"It looks like they had to tighten the screw one last time."
That is how the chair of Dairy Farmers of PEI reacted when he heard the news the federal government had agreed to a July 1 implementation date for the Canada/United States/Mexico agreement. Gordon MacBeath said the dairy sector has paid a high price at the negotiating table under the Justin Trudeau government and the latest move adds insult to injury.
The move comes after assuring the four opposition parties in the House of Commons, the Senate, Dairy Farmers of Canada and Dairy Processors of Canada the implementation date would be delayed until at least August 1. Based on those assurances, both the Commons and the Senate agreed to speedy passage of the implementation bill in March before adjourning due to the COVID-19 pandemic.
The deal comes into effect three months after all countries signal their intention to implement it. Canada was the first country to make that indication. While a month might not seem to make much difference at first glance, MacBeath said it will mean over $100 million in losses to producers and processors across the country. That is because the Canadian dairy year runs from August 1 of one year to July 31 of the following year.
The agreement provides for an excess cap and access volume that increases over the first five years of the deal. The early implementation date means the second year export cap comes into effect after only 31 days at the first year level and the third year cap will be trigger after only 13 months.
MacBeath said the big winner will obviously be the U.S. dairy industry. However, he said if Ottawa had held off implementation for a month, there would be nothing the U.S. government or dairy producers could have done.
"This is pain that has been inflicted on us by our own government," the chair said. "It looks like we don't have many friends in the federal government."
The Chief Executive Officer of ADL Limited was also disappointed in the government action. Chad Mann described the early implementation as "rubbing salt in the wound" saying it is pressure both processors and producers don't need as they deal with the impacts of COVID-19.

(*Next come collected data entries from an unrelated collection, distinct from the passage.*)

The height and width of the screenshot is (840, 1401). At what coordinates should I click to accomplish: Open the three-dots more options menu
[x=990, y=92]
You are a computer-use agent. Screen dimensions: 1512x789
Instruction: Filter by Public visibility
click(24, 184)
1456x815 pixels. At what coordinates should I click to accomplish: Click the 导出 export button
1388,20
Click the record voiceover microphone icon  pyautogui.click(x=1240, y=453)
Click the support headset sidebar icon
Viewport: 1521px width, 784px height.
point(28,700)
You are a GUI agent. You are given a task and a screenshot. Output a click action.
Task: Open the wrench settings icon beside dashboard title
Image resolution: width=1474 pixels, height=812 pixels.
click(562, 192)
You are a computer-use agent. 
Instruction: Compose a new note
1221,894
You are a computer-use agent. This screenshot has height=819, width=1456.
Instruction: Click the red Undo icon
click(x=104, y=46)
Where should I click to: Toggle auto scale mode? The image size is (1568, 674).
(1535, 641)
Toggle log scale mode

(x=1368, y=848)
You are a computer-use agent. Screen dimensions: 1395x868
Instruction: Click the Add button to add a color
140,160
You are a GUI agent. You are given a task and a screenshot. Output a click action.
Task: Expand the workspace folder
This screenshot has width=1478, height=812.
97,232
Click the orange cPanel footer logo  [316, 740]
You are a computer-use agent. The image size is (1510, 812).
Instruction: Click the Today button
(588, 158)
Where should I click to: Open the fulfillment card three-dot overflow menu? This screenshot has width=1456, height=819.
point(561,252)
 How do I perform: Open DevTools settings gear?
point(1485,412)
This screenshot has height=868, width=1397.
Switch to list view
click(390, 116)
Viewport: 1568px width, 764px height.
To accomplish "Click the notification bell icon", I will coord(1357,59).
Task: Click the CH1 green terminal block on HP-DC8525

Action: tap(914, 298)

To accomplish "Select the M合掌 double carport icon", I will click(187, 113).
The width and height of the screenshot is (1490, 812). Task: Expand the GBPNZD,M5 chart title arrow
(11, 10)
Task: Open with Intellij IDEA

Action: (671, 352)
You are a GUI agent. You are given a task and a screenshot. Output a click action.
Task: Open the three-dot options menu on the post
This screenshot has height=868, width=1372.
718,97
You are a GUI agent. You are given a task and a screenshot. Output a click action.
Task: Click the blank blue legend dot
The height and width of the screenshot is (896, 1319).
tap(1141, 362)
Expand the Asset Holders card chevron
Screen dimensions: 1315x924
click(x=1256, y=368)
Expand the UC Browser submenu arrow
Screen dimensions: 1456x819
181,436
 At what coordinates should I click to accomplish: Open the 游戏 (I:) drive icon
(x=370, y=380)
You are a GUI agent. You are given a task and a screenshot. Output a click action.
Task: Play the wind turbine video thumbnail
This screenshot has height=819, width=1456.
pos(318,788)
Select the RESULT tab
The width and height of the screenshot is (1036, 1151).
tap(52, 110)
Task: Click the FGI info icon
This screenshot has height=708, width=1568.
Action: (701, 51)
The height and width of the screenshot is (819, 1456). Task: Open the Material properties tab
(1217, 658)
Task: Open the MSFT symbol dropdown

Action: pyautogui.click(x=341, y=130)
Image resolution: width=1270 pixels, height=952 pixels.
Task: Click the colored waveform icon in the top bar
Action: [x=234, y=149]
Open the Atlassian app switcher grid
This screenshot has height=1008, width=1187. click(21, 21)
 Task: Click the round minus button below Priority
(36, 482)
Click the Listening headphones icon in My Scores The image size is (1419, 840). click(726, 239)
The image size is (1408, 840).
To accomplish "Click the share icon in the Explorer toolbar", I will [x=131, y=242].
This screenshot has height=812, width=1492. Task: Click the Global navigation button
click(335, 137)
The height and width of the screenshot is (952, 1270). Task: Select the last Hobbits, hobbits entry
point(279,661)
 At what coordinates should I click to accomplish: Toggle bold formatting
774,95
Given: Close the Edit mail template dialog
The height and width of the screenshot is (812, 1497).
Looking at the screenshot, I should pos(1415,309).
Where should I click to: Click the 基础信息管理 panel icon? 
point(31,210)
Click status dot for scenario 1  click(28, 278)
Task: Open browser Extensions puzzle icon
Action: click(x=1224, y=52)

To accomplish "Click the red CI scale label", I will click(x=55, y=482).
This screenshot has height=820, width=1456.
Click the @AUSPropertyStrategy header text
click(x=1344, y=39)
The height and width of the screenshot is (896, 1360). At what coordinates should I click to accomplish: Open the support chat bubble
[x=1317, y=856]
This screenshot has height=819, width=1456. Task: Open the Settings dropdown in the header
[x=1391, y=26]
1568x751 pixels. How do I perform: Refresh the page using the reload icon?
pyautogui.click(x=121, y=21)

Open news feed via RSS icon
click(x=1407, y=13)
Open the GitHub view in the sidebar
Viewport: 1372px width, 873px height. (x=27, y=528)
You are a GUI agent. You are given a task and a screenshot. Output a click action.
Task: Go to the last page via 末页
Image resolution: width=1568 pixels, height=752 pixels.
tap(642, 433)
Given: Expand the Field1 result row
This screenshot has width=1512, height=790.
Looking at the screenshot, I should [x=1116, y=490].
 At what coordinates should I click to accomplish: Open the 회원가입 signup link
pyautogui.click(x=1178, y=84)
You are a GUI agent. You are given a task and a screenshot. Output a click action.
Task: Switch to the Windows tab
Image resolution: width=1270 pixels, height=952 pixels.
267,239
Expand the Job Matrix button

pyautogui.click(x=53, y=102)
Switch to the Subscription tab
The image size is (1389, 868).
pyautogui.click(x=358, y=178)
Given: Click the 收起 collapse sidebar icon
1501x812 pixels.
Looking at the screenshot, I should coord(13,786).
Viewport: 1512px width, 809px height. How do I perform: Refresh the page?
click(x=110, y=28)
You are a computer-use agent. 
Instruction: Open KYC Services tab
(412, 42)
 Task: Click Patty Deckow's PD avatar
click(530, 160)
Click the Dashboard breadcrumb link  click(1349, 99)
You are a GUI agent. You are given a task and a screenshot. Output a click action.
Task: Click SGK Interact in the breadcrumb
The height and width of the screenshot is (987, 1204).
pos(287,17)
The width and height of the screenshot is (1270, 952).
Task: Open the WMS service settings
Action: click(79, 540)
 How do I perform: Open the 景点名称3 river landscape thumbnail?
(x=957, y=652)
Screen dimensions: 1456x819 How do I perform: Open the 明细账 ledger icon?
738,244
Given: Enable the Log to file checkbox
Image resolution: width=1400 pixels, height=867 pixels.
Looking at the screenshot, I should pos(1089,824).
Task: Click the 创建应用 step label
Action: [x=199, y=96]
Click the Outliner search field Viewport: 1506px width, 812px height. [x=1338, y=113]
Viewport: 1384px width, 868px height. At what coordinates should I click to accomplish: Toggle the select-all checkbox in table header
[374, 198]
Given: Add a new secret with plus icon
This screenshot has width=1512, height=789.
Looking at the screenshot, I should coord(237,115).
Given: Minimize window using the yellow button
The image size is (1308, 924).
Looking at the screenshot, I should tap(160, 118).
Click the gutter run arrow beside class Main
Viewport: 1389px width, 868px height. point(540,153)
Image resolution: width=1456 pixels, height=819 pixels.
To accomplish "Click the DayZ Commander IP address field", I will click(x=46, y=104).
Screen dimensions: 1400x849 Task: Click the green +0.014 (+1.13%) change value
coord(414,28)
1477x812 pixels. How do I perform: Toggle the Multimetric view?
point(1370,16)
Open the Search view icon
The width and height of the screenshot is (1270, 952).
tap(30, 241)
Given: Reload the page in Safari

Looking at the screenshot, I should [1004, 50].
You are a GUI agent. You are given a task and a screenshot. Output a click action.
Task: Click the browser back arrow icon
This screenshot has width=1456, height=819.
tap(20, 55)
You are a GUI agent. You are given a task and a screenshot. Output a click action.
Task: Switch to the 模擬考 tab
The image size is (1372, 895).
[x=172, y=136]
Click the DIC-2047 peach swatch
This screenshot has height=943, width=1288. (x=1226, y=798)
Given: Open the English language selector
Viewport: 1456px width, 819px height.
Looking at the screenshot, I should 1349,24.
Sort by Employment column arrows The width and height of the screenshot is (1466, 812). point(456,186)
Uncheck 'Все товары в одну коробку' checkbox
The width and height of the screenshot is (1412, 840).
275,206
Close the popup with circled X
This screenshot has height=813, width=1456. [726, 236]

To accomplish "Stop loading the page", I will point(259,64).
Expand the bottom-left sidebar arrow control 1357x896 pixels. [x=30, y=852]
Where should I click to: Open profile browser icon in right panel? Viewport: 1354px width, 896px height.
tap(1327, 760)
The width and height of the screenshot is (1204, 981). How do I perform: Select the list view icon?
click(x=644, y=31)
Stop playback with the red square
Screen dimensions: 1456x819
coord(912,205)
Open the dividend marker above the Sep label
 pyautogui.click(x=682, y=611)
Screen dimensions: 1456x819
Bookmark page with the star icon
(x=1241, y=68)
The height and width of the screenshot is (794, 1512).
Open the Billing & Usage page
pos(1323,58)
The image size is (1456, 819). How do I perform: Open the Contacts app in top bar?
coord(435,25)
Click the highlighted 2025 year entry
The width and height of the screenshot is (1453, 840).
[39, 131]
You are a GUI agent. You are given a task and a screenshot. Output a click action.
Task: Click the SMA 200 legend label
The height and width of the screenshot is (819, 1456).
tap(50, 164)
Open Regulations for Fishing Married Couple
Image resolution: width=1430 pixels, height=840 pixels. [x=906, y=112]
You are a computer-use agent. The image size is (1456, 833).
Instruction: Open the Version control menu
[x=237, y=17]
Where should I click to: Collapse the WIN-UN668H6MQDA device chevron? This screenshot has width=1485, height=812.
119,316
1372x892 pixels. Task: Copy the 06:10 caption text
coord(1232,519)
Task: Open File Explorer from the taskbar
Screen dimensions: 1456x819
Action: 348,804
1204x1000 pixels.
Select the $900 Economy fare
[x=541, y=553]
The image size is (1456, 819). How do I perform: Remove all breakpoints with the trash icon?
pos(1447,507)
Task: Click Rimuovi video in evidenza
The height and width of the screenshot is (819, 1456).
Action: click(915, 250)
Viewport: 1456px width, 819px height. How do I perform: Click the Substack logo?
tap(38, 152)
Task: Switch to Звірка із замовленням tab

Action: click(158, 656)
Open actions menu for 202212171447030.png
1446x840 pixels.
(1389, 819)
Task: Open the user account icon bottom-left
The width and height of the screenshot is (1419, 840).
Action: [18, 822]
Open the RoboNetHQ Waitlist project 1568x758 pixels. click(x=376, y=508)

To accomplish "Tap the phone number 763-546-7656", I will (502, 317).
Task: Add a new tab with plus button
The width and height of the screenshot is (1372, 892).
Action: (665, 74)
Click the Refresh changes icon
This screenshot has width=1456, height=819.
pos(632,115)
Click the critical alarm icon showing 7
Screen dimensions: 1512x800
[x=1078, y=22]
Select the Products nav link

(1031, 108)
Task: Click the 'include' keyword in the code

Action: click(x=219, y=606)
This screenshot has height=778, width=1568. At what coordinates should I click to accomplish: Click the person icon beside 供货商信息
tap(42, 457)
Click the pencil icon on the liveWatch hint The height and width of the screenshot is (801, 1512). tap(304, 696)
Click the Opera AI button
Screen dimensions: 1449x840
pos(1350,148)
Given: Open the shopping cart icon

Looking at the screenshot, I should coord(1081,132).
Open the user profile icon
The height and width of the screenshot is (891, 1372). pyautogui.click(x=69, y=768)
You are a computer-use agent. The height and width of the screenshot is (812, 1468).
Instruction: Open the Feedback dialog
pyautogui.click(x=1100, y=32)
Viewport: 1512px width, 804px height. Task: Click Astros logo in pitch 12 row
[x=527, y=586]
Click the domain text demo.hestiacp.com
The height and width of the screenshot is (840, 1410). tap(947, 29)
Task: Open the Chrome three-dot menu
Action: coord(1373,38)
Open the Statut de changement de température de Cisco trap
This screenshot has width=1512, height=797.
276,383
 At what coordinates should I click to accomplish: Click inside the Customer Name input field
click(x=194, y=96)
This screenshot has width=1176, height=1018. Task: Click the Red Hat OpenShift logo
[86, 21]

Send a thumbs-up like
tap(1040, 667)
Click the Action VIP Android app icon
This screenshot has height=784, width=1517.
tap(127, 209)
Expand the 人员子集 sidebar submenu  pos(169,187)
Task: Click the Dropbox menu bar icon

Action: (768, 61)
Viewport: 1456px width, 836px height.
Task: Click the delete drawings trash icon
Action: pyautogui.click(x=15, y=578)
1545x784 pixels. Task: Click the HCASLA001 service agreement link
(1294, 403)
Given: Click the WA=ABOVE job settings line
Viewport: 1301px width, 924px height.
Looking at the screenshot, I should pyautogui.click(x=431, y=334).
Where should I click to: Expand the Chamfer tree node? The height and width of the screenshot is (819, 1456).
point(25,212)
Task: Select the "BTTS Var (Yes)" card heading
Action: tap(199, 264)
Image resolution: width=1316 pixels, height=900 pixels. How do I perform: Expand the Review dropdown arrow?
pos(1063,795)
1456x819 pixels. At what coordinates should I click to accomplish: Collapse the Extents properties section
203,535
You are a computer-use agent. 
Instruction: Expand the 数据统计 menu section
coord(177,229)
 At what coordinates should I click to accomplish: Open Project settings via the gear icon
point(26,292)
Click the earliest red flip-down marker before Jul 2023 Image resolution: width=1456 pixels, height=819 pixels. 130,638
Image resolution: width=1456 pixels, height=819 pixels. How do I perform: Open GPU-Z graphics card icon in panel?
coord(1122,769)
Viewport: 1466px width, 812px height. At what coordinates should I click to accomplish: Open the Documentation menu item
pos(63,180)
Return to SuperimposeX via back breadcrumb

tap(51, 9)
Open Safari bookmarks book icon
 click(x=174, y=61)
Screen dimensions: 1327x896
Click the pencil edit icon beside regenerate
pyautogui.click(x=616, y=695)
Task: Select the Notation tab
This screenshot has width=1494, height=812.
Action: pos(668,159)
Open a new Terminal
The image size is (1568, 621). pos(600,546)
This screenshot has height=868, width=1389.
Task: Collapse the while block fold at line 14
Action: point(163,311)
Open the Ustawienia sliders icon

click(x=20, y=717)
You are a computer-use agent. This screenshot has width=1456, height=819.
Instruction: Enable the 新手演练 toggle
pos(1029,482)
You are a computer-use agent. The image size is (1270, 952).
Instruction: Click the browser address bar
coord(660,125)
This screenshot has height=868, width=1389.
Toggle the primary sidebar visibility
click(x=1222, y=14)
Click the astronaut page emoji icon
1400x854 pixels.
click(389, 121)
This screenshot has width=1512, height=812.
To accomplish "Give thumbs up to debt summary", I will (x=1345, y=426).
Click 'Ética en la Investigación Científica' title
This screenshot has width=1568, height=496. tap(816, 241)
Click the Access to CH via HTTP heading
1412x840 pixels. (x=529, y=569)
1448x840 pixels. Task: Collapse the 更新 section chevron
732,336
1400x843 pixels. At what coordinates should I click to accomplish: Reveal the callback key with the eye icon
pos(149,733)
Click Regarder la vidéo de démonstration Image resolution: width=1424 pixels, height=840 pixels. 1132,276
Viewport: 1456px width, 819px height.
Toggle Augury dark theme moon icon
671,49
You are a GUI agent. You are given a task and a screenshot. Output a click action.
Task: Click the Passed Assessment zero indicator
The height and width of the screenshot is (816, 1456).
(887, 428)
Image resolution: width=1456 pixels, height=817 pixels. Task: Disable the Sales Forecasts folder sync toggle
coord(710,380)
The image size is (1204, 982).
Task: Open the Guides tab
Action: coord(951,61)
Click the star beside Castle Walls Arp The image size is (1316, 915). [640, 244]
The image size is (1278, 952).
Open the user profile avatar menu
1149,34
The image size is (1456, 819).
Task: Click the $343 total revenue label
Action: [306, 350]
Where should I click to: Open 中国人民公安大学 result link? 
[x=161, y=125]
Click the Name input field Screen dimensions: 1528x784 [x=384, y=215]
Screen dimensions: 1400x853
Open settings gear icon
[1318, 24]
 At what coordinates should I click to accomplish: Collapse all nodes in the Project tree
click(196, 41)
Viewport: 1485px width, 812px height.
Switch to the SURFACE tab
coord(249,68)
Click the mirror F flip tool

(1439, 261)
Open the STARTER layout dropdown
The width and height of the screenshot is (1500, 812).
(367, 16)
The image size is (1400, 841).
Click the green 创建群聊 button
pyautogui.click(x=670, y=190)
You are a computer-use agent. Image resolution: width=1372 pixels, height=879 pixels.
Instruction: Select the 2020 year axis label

Mann said the pandemic has resulted in lost markets for the producer-owned cooperative, largely due to the fact restaurants have either been closed or reduced to take-out only as part of the physical distancing restrictions imposed in PEI and throughout the country.
He said the only winner in the move will be the American dairy industry, which is more export driven than its Canadian counterpart. Mann said U.S. dairy producers have received strong support from Washington and have mounted a lobby for improved access to the Canadian market under the CUSMA deal. Mann described the ratification timetable as the "worst possible" scenario for the Canadian dairy industry.